Brief
Every line of the following records that includes "Close" should be copied.

(Records from a data source)
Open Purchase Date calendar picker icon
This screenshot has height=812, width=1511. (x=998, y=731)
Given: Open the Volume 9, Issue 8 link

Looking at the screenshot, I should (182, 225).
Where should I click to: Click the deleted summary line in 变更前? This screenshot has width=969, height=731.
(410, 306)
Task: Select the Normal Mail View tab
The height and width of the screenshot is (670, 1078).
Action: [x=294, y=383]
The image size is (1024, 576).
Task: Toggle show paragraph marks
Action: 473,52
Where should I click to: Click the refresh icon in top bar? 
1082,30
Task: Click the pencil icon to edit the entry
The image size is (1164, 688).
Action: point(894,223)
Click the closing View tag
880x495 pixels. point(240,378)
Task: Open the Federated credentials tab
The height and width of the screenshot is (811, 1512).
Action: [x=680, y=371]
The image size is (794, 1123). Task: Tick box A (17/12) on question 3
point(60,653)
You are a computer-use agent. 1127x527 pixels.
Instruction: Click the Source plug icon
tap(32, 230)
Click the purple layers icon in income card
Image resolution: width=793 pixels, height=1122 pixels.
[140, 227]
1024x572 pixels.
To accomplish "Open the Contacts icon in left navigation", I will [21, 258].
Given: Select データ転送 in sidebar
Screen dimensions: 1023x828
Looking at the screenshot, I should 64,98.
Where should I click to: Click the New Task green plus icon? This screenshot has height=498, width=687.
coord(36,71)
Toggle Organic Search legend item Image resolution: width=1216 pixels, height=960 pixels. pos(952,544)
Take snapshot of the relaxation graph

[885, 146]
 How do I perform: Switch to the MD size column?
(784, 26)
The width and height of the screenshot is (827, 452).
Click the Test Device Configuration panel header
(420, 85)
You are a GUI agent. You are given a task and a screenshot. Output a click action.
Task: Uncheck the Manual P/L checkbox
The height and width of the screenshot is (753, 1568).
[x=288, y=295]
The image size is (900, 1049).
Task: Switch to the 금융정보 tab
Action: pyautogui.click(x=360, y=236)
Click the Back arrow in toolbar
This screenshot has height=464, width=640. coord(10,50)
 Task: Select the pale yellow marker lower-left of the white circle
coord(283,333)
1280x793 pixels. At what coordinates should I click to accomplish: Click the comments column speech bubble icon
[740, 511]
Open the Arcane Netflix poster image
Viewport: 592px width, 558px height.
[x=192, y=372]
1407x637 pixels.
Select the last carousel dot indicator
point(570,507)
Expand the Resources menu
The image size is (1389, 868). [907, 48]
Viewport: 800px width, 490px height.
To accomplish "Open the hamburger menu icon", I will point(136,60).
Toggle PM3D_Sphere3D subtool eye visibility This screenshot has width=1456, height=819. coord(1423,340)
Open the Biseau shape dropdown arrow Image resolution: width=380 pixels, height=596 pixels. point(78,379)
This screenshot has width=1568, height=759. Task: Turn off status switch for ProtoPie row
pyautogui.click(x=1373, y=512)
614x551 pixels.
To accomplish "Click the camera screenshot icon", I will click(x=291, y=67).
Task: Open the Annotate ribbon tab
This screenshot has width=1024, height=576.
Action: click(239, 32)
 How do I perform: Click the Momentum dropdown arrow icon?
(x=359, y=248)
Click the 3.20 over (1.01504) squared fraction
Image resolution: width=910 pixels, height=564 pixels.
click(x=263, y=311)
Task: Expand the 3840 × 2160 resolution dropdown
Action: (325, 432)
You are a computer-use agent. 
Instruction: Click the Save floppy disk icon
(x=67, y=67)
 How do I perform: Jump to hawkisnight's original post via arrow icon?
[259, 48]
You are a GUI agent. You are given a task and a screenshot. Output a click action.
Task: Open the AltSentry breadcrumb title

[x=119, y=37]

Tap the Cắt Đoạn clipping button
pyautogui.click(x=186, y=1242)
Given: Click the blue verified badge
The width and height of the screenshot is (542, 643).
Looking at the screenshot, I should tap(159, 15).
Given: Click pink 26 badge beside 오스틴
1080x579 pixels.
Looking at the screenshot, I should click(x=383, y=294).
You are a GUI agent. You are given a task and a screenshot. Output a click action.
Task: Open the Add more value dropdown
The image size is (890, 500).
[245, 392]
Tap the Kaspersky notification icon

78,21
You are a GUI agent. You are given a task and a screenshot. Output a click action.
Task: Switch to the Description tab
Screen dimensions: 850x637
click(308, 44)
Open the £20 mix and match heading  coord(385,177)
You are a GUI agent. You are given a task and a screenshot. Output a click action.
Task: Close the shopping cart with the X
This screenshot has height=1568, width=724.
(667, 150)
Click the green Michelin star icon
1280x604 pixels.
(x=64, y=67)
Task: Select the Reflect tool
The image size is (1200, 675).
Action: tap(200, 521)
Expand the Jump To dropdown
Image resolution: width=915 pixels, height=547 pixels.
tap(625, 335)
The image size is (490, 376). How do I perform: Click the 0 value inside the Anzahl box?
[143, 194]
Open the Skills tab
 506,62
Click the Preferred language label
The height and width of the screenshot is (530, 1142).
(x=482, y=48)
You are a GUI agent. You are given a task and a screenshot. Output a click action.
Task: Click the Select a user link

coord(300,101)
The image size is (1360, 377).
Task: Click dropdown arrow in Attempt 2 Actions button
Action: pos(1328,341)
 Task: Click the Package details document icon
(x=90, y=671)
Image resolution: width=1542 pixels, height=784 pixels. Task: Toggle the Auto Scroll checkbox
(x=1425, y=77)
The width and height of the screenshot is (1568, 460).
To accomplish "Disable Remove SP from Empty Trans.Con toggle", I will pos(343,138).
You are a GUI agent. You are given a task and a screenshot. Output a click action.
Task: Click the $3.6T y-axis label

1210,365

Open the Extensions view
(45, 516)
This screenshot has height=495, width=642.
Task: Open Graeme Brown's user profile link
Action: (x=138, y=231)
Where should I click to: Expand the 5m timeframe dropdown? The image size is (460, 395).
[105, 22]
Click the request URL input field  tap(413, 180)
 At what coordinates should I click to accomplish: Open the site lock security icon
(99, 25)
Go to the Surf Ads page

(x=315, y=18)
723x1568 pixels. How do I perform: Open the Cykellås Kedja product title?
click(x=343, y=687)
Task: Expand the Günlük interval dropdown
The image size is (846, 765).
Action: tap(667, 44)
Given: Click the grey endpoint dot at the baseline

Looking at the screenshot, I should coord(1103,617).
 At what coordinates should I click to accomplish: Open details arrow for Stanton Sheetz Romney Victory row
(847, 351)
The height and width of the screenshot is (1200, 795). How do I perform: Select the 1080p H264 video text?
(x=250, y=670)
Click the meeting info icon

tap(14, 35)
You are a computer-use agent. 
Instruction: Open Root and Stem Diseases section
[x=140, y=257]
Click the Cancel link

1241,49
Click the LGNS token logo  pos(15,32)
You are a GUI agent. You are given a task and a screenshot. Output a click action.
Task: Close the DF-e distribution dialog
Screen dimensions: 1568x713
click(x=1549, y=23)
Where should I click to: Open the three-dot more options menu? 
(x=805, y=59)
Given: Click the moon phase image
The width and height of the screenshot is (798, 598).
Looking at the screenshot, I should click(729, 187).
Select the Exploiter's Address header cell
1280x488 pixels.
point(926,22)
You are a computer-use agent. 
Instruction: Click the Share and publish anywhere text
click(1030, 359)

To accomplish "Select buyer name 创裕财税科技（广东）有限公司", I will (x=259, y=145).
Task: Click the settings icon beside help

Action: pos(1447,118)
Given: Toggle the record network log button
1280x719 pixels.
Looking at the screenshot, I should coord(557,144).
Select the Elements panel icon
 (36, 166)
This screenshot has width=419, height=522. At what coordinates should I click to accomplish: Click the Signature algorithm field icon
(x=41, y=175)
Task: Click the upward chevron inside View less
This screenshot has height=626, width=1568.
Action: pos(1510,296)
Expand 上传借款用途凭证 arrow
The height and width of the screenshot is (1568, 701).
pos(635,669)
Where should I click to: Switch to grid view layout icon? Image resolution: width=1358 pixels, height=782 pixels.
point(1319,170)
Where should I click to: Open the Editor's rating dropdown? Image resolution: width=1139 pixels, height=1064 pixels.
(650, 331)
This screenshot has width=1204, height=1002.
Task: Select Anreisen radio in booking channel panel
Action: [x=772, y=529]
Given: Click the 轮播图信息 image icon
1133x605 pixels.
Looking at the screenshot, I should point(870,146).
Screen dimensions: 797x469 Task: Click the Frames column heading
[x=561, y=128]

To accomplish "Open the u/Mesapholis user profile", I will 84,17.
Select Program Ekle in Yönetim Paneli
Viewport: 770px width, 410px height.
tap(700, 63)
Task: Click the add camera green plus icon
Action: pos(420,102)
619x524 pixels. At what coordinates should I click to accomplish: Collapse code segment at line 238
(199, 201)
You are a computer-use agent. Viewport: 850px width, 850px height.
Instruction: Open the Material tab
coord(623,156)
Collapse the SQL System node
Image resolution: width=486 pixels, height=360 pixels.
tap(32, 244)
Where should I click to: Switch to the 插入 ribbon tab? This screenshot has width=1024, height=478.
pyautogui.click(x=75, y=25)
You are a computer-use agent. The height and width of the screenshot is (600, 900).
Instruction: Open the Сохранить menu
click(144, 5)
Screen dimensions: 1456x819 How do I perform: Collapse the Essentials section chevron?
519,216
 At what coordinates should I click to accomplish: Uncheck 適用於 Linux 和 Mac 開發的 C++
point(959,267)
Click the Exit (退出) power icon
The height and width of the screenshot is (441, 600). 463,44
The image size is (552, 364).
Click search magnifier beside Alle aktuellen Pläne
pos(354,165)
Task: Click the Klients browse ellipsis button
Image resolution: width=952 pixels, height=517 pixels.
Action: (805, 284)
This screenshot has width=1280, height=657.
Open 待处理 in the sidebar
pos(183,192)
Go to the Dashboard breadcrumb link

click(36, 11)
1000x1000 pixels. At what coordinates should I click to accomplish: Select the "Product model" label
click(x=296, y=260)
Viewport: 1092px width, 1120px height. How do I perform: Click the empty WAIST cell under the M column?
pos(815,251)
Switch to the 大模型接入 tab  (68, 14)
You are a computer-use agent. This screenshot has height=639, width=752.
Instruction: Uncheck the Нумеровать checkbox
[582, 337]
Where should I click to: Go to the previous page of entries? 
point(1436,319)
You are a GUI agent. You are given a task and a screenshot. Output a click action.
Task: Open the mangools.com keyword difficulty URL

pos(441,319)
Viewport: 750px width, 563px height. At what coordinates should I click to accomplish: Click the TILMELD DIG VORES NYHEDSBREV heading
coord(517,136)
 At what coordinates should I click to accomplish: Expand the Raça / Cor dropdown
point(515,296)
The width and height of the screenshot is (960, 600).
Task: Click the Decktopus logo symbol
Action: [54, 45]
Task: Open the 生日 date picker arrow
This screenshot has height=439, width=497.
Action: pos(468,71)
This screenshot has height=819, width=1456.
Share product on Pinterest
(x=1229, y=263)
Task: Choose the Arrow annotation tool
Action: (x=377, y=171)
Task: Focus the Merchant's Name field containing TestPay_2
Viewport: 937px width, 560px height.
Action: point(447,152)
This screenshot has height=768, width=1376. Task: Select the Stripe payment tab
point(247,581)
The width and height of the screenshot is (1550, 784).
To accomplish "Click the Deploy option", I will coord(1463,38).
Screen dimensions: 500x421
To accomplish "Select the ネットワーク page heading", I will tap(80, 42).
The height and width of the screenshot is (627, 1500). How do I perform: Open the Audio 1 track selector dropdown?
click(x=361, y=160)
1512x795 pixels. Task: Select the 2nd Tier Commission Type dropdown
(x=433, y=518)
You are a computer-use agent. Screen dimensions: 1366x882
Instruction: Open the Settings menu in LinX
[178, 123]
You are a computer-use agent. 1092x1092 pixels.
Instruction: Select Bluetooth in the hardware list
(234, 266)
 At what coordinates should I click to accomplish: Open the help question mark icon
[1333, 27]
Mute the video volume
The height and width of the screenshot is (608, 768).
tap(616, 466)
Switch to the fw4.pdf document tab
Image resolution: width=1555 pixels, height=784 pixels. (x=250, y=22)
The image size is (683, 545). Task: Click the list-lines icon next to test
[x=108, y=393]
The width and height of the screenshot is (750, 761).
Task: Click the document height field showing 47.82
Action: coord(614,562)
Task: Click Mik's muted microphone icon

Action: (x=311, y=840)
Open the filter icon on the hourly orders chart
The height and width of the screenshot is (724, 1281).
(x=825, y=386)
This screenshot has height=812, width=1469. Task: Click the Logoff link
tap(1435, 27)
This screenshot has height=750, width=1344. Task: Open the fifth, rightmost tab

Output for this exercise
Task: Close the shopping cart with the X
Task: Close the DF-e distribution dialog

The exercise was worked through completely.